Triparanol (brand and developmental code names MER/29) is a 24-dehydro cholesterol reductase inhibitor, which is an enzyme involved in the biosynthesis of cholesterol. It has antitumor properties, such as decreasing proliferation and inducing apoptosis in many cancer cell lines and slowing tumor growth in a mouse xenograft model. It can also decrease Hedgehog pathway signaling in cancer cells. Triparanol was the first synthetic cholesterol-lowering drug. It was withdrawn in 1962 due to severe adverse effects such as nausea and vomiting, vision loss due to irreversible cataracts, alopecia, skin disorders (e.g., dryness, itching, peeling, and "fish-scale" texture), and accelerated atherosclerosis and is now considered to be obsolete.

Phenformin is a biguanide hypoglycemic agent with actions and uses similar to those of metformin. It activates AMP-activated protein kinase (AMPK) and inhibits mTORC1 signaling. Phenformin used for the treatment of diabetes. Phenformin was removed from the U.S. market 20 years ago because of a high incidence of lactic acidosis. Risk factors for the development of lactic acidosis include renal deficiency, hepatic disease, cardiac disease, and drug interaction such as cimetidine. Phenformin exerts potential anti-neoplastic action.

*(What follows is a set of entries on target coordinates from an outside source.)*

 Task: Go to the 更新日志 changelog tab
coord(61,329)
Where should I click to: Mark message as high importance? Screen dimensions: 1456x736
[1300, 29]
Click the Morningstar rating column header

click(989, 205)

Oxyphenisatin is a stimulant laxative that has been used by mouth and as an enema. Oxyphenisatin was introduced as Lavema by Winthrop in US in 1959. Oxyphenisatin was used as a cleansing enema apart from x-ray studies and prior to urinary, gastro-intestinal and cholecystography x-ray examination. Oxyphenisatin was also used for preoperative preparation of the large intestine and colon. May be mixed with barium for x-ray examination of the large intestine. Oxyphenisatin may cause jaundice. Oxyphenisatin-induced liver damage usually occurs when the drug has been taken for at least six months and usually two years. Oxyphenisatin was withdrawn in most countries in the early 1970s.

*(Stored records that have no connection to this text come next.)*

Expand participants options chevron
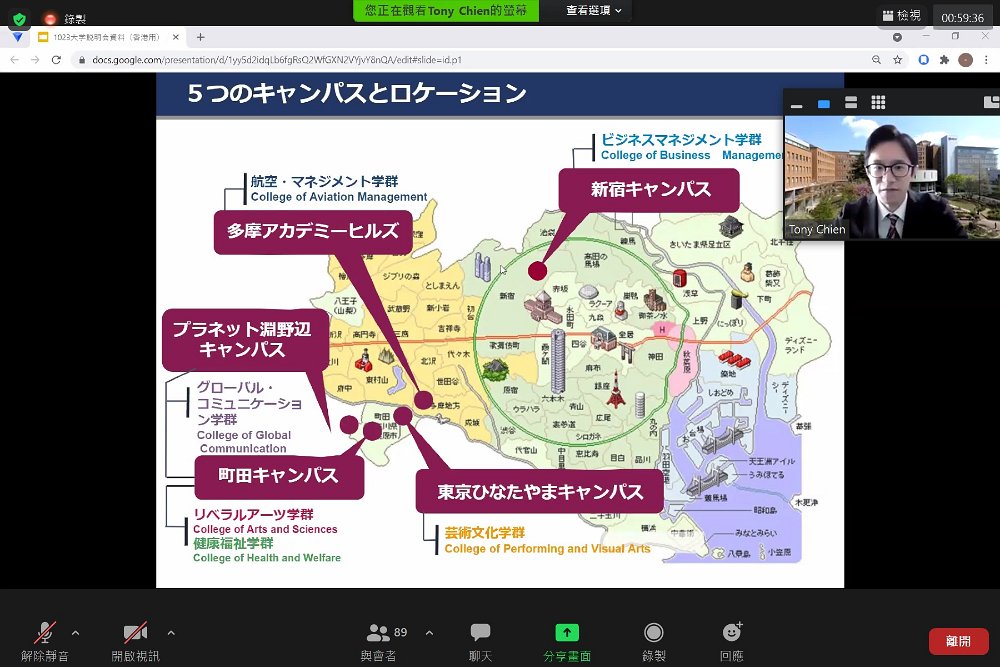The image size is (1000, 667). [429, 633]
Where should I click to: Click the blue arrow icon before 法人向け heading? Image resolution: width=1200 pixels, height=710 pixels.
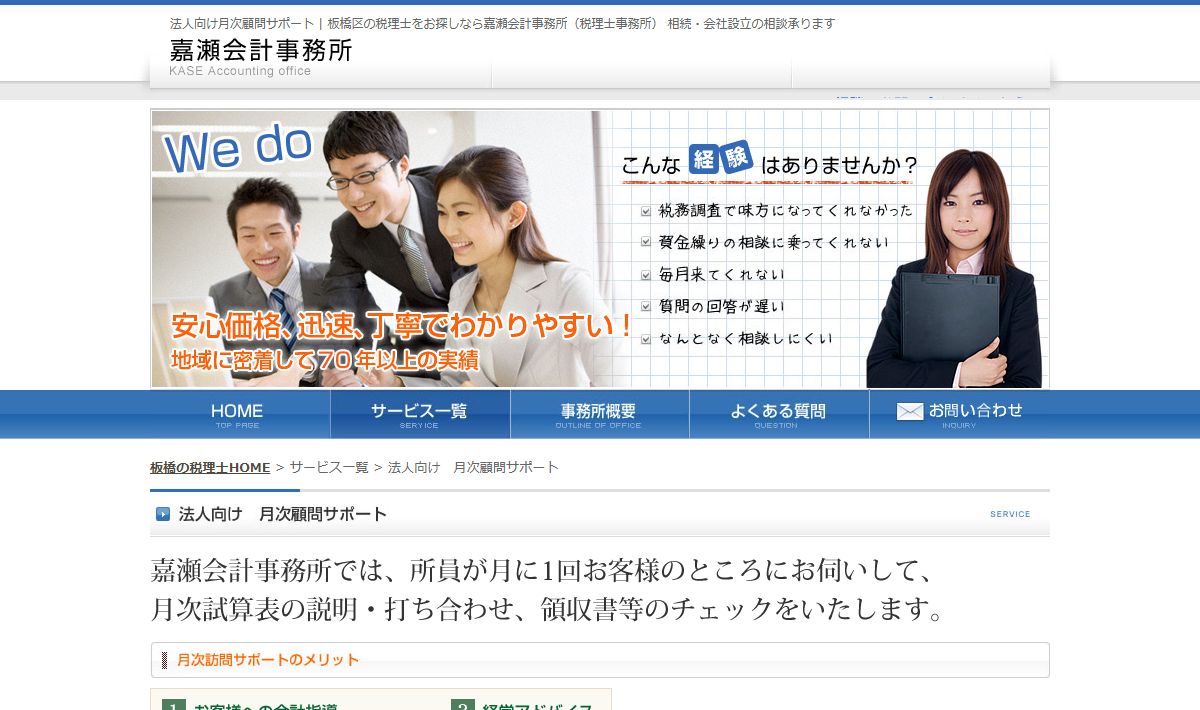point(163,514)
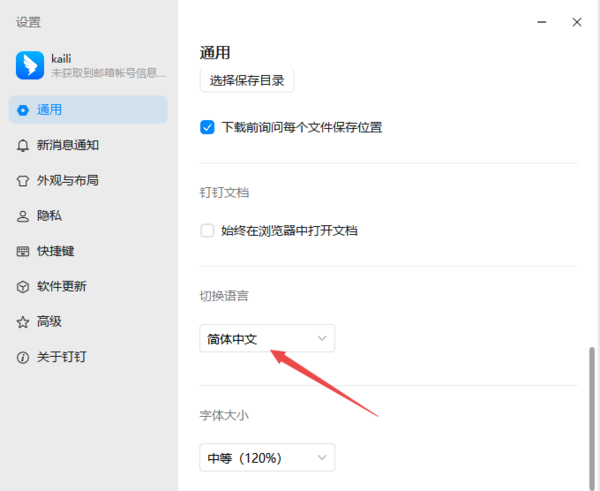Click the 选择保存目录 button
The height and width of the screenshot is (491, 600).
(247, 80)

Bisacodyl is typically prescribed for relief of constipation and for the management of neurogenic bowel dysfunction as well as part of bowel preparation before medical examinations, such as for a colonoscopy. Some drugs (e.g., diuretics, angiotensin converting enzyme inhibitors, angiotensin receptor blockers, or non-steroidal anti-inflammatory drugs) increase risk due to fluid and electrolyte changes. Most common adverse reactions (> 3%) are overall discomfort, abdominal fullness, abdominal cramping, nausea, and vomiting.